M: Do you think she's held at a different standard than Conner is? That the expectations are different?

L: I think the assumption that this play challenges is that the maternal instinct is all powerful. There a lot of beautiful stories in the real world and fiction, or on stage or film about women finding themselves when they have their child, or the baby evolving someone because they rise to the occasion of having someone else that they're responsible for, but I don't think that's real or true. I think that humans are a complicated, ugly, little species who can defy principle or instincts like that, and I do think there there's a judgement on Liz because she's a woman.

R: and also the interesting thing is that, as a person, she understands her limitations. She understands what she is and is not capable of, and at this moment in her life, she's not capable of being a mom. Here's the thing, you can argue that it's a really terrible thing that she does in the end, and I guess to some extent it is, but the flipside is if she sticks around against what is maybe her own flawed better judgment at that time and tries to raise that kid in the situation that she's in with the limitations that she has, that kid's life is going to be infinitesimally worse

L: Yeah

R: Because she doesn't want to be there and I think people don't - I mean culturally people are like 'how could you do that?!' I was just reading this New Yorker article about how America, in particular, is such a child-centric culture, so it doesn't surprise me that we are having these conversations, and that people are having these responses like that, but in other countries the kids are important but they don't run the show.

L: Or they exist inside the community in a different way than in the nuclear family structure.

M: The funny thing is that if this is a kid-centric culture or we think of ourselves that way, where are the social systems to support families and to support children?

R: Yeah

M: I mean out of all the industrialized countries, we have the least.

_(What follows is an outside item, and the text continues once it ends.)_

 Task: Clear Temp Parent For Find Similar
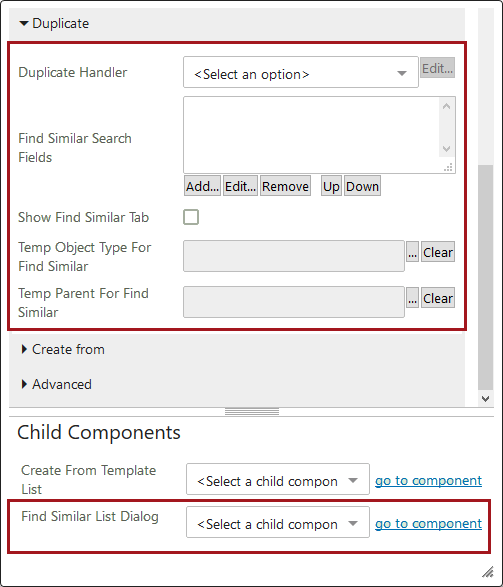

R: Yeah. I feel like you could argue her decision in the play, even though the option is to leave it with an equally ill-equipped parent in Conner, at least she knows and sees in him a person who is trying to better himself, who is trying to leave behind this part of himself that was not helping and was dysfunctional, and in some ways - I don't think he knows it at the time, but Johnny kind of illuminates that at the end of the play - in some ways, it could be a weird blessing for Conner because the thing that he wants to be his new love is his sobriety. I mean that's the-

L: new relationship he's trying to foster.

R: That's the new love he's trying to woo. He's trying to woo his sobriety, and in the closing moments of the play he's totally devastated, but here's this really real thing, this living, breathing, crying, pooping thing that really needs him, and I'm not sure he totally can do it, but I think he can. This is his path and whether that is shitty of her, or a blessing for him, or some kind of amalgam of all those things, he realizes that his sobriety and his love for her cannot coexist, and I think that's what he discovers over the course of the play. There's a lot of self-loathing there, but he's finally piecing together that those things can't co-exist in the same place, or in the same time.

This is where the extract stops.